> **Exercise material**:
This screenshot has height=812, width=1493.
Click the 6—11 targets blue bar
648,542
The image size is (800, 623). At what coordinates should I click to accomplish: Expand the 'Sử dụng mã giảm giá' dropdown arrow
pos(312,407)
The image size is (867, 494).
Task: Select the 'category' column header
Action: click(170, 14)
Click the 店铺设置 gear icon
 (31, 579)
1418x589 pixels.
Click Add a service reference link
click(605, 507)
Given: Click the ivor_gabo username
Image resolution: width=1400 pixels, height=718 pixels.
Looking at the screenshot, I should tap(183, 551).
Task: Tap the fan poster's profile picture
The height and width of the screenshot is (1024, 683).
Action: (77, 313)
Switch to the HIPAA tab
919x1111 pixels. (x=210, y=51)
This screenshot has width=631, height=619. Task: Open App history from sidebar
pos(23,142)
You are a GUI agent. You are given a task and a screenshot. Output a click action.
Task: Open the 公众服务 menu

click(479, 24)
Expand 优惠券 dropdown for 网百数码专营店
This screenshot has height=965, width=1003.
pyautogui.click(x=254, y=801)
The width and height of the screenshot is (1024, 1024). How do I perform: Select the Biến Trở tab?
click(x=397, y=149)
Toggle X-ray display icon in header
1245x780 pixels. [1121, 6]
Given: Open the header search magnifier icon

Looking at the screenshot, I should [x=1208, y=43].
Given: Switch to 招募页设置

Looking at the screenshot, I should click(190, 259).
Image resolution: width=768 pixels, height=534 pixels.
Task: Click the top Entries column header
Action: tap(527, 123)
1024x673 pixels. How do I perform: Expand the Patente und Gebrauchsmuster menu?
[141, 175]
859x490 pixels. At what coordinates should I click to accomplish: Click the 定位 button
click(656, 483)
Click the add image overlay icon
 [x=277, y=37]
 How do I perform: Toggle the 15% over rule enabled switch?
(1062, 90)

> **What to work on**:
Can you rewrite all the items above, changing "How do I perform:" to "How can I do this:" and leaving everything else as it is?

> **Complete output**:
This screenshot has height=812, width=1493.
Click the 6—11 targets blue bar
648,542
The image size is (800, 623). At what coordinates should I click to accomplish: Expand the 'Sử dụng mã giảm giá' dropdown arrow
pos(312,407)
The image size is (867, 494).
Task: Select the 'category' column header
Action: click(170, 14)
Click the 店铺设置 gear icon
 (31, 579)
1418x589 pixels.
Click Add a service reference link
click(605, 507)
Given: Click the ivor_gabo username
Image resolution: width=1400 pixels, height=718 pixels.
Looking at the screenshot, I should tap(183, 551).
Task: Tap the fan poster's profile picture
The height and width of the screenshot is (1024, 683).
Action: (77, 313)
Switch to the HIPAA tab
919x1111 pixels. (x=210, y=51)
This screenshot has width=631, height=619. Task: Open App history from sidebar
pos(23,142)
You are a GUI agent. You are given a task and a screenshot. Output a click action.
Task: Open the 公众服务 menu

click(479, 24)
Expand 优惠券 dropdown for 网百数码专营店
This screenshot has height=965, width=1003.
pyautogui.click(x=254, y=801)
The width and height of the screenshot is (1024, 1024). How can I do this: Select the Biến Trở tab?
click(x=397, y=149)
Toggle X-ray display icon in header
1245x780 pixels. [1121, 6]
Given: Open the header search magnifier icon

Looking at the screenshot, I should [x=1208, y=43].
Given: Switch to 招募页设置

Looking at the screenshot, I should click(190, 259).
Image resolution: width=768 pixels, height=534 pixels.
Task: Click the top Entries column header
Action: tap(527, 123)
1024x673 pixels. How can I do this: Expand the Patente und Gebrauchsmuster menu?
[141, 175]
859x490 pixels. At what coordinates should I click to accomplish: Click the 定位 button
click(656, 483)
Click the add image overlay icon
 [x=277, y=37]
 How can I do this: Toggle the 15% over rule enabled switch?
(1062, 90)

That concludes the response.